The use of open FGD equipment is prohibited in the following countries (ports):

China, Belgium, Germany, Estonia, Finland, France, Gibraltar, UK, Ireland, Italy, Latvia, Lithuania, Norway, Portugal, Russia, Singapore, Sweden, USA, UAE, Malaysia, Suez Canal, etc.

Although the ban is aimed at open FGD towers, but at present from some shipowners' position, the impact of the ban on the whole FGD tower market is not big, and does not affect the market structure of FGD towers, open FGD towers still in the market absolutely dominant (about 80% of the total), mainly because the fuel consumed by ships sailing at sea is more than 90% of the whole operation process, the ship in the port The amount of fuel consumed in the water is much lower than at sea, and where open FGD towers are not permitted, the choice of low-sulfur fuel for ships calling at such ports has an extremely limited and economically viable impact on costs.

Ships are advised to contact their agents before calling at ports in these countries to ensure that they are not subjected to large fines for FGD tower scrubber water discharge problems.

Wastewater resource treatment:?The reasonable treatment of wastewater should be able to recover and comprehensively use the sulfates in the wastewater, so that the waste can be resourceized. For example, Japan and Germany in wet flue gas desulfurization, the successful conversion of sulfate in wastewater into gypsum; there is also the conversion of sulfate in wastewater into high concentration, high purity liquid SO2, as a raw material for the production of sulfuric acid.
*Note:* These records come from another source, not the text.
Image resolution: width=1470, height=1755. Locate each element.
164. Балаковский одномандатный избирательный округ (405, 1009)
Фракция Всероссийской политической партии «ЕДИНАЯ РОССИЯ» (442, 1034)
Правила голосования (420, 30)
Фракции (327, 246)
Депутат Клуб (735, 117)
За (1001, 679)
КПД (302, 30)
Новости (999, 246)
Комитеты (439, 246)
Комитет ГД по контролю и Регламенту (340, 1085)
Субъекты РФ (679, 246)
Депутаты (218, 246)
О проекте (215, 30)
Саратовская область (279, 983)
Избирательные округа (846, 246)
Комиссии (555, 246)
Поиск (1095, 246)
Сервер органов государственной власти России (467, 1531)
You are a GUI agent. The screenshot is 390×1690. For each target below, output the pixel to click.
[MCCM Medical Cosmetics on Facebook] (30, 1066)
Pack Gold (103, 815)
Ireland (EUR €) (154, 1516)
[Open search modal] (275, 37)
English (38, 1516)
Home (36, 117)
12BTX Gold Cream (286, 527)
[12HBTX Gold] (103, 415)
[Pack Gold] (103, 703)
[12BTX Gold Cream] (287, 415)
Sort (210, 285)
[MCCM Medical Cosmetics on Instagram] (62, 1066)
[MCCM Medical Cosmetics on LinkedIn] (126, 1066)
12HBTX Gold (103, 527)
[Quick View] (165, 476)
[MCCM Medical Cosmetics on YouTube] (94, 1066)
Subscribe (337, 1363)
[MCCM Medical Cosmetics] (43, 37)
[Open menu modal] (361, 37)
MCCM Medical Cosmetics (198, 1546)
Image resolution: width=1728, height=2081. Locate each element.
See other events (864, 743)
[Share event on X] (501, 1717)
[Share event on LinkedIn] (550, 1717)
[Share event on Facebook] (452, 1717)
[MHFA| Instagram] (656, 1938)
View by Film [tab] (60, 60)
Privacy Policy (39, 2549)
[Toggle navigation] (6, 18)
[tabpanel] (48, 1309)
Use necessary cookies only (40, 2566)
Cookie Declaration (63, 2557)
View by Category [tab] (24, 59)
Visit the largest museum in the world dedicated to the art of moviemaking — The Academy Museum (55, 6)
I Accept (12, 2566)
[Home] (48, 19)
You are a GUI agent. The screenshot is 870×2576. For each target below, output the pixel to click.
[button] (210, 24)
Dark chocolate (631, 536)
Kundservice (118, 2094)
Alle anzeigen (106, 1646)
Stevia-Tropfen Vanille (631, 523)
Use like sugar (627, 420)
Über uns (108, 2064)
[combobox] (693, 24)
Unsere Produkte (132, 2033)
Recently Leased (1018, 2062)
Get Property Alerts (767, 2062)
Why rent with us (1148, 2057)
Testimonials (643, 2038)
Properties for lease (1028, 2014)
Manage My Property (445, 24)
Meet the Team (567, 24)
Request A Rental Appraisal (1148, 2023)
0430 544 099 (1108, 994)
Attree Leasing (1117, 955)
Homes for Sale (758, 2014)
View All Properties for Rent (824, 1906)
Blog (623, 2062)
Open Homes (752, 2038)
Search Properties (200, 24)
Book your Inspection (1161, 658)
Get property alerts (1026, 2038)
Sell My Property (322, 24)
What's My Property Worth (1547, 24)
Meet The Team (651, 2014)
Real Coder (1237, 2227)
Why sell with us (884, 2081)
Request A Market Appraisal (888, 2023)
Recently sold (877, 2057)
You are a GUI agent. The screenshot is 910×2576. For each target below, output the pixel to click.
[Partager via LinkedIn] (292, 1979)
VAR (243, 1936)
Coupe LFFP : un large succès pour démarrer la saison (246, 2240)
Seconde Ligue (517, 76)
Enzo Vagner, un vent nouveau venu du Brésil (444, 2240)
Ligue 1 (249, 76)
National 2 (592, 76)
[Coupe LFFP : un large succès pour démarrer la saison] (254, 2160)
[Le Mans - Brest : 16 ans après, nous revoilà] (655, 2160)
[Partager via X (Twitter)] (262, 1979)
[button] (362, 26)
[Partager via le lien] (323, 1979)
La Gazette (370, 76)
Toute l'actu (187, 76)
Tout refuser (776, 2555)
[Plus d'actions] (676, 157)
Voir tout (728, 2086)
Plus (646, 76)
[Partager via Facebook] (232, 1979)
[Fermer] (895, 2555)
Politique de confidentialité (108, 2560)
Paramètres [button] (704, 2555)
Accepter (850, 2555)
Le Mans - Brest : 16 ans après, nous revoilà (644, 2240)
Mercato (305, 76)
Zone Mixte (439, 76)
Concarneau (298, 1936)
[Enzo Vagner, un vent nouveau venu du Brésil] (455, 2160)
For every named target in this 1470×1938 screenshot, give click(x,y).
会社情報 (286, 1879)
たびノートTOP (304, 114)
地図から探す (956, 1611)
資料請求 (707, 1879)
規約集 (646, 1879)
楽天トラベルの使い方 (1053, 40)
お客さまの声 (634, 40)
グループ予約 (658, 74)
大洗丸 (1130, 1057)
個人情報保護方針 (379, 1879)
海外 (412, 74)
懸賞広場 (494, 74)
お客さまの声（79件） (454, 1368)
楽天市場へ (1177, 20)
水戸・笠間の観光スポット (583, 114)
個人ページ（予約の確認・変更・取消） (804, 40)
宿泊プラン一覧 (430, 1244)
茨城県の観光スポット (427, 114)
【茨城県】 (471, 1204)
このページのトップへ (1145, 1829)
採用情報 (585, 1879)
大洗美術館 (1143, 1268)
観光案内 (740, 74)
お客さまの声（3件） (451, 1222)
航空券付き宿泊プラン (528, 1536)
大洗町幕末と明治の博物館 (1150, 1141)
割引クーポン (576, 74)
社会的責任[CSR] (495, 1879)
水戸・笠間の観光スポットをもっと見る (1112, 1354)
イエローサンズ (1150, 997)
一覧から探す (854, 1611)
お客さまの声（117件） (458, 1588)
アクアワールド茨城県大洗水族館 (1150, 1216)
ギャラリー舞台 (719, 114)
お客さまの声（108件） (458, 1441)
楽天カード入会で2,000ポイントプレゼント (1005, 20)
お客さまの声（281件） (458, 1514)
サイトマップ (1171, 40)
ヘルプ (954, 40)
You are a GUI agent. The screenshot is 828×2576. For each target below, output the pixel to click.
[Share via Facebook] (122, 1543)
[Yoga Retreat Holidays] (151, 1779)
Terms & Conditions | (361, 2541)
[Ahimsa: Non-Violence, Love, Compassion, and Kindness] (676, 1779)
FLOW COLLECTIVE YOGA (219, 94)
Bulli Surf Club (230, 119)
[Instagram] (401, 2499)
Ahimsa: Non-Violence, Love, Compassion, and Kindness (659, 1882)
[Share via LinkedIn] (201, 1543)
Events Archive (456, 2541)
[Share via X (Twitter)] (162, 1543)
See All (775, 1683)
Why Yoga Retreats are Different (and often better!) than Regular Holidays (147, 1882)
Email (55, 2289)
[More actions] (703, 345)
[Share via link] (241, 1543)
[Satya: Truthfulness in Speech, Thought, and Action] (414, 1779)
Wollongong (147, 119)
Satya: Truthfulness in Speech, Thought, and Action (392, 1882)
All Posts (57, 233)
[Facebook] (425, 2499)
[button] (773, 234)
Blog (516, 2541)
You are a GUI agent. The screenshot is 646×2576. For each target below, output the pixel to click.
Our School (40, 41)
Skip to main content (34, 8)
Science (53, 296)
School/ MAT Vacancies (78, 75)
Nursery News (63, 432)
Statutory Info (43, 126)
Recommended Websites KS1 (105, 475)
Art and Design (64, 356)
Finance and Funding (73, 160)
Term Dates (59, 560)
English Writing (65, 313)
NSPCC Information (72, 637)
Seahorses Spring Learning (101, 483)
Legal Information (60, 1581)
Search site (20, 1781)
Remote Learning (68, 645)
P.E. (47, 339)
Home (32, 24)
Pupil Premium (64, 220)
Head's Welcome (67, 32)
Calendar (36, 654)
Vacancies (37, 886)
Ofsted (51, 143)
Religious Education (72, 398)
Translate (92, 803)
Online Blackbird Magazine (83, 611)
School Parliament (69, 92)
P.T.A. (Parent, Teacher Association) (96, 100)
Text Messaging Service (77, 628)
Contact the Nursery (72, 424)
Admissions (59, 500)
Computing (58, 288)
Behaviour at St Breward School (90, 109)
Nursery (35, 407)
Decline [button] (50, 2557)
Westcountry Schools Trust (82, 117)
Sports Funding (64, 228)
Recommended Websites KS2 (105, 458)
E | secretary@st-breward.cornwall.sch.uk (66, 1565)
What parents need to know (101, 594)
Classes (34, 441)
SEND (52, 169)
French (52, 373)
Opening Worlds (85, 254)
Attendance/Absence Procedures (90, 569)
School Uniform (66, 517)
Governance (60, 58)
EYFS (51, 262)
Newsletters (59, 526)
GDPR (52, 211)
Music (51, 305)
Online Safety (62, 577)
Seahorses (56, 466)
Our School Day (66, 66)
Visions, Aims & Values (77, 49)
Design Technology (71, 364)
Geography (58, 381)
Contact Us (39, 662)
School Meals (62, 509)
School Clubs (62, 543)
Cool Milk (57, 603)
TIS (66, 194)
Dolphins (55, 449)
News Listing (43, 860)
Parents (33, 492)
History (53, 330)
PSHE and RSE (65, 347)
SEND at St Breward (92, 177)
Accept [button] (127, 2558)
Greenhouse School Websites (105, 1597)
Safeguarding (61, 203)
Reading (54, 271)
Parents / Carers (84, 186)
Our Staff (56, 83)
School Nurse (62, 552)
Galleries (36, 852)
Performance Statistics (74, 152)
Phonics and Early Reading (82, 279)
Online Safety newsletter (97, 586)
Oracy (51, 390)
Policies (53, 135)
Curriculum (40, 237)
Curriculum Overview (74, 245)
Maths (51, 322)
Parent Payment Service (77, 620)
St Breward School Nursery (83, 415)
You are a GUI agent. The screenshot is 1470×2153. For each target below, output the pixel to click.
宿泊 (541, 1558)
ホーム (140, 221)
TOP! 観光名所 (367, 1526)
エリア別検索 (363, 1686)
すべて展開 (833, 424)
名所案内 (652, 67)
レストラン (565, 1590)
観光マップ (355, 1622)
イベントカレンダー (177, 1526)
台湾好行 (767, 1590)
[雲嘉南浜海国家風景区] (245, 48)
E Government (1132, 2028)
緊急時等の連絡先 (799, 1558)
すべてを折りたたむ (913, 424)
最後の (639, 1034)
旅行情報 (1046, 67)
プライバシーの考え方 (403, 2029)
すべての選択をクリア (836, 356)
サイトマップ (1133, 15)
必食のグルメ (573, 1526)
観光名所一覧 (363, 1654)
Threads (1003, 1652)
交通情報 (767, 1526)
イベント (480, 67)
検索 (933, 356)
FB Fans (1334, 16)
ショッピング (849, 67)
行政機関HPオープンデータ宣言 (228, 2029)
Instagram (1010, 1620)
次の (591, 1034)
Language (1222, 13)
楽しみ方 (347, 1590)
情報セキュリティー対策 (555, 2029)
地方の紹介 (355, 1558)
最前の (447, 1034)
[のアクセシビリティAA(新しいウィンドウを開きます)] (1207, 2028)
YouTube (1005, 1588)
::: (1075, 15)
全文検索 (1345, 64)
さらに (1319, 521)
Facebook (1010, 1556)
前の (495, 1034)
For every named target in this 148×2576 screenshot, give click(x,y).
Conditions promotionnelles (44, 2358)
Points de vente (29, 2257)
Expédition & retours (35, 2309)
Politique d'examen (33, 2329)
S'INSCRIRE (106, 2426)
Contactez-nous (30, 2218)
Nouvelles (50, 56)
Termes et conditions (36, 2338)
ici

Harmless theory of wastewater:In the?process of desulfurization, SOx gas is absorbed by seawater or alkaline water spray. Through a series of reactions in the?scrubber?tower, SOx is eventually converted to sulfate, which is a natural component of seawater, so the?scrubber?tower wash water containing sulfate is said to be harmless to the ocean. The small amount of sulfate produced in the FGD tower is insignificant and benign compared to the amount of sulfate present in the ocean (the ocean is the earth's natural reservoir of sulfur, which plays a key role in the sulfur cycle). After testing by a leading classification society, it was concluded that the pH of the FGD tower discharge water returned to that of seawater within 2-4 meters of the discharge site. As a 2012 study by the Danish Environment Agency showed, even in semi-enclosed marine areas, the acidifying effect of a ship equipped with a?scrubber?tower on the discharged water is negligible.

The price difference between high and low sulfur oil, the cost of?scrubber?tower, the adjustment of ship routes and the emission effect of the ship after the installation of?scrubber?tower will affect the shipowner's attitude towards?scrubber?tower, how to get the maximum benefit with the minimum cost is the starting point of the shipowner's choice to install?scrubber?tower is also the focus of his attention.